14) University of Washington, Life Sciences Building, Seattle, WA / Perkins&Will
In many ways, the Life Sciences Building represents an ecotone or the zone of change between two ecosystems. The technology supporting LSB’s scientific and research endeavors overlaps with the study of nature in its programming and aesthetics.
Twenty-seven thousand square feet in size, LSB incorporates natural materials from the Pacific Northwest with energy-efficient technologies to bring the outdoors inside and put learning on show. Science as an entryway, connections, and engagement are three central ideas that LSB uses to improve its interactions with the campus, students, staff, and environment.
15) Mukilteo Multimodal Ferry Terminal, Mukilteo, WA / LMN Architects
Washington State’s first ferry terminal in nearly 40 years is located north of Seattle. It models how public architecture can be reimagined through carefully applying placemaking, community involvement, and environmental consciousness.
It considers the values of the indigenous peoples of the Pacific Northwest. It incorporates green practices that further the state’s dedication to environmental protection in line with the Native belief that one should live lightly on the land.

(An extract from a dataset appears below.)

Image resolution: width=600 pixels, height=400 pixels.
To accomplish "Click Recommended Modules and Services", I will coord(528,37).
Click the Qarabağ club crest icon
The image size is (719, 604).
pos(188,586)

16) Marygrove Early Education Center, Detroit, MI / Marlon Blackwell Architects
Our final project in the 2023 architecture award winners list is the Marygrove Early Education Center. This cutting-edge facility serves children from birth to age five from the neighboring communities. It serves as a model of education and a thriving remembrance of the continued attempts to revive Detroit.
The center is the first brand-new structure to be added to the Marygrove College site in the city’s Livernois-McNichols District in decades. Its low profile and bright façade capture the area’s renewed hope and sense of renewal.
Alongside the 2023 Architecture Award winners, recent AIA announcements include the recipients of the Interior Architecture Award, the Regional and Urban Design Award, the New York Design Award, and the Dave Powell Award for Excellence in Public Architecture.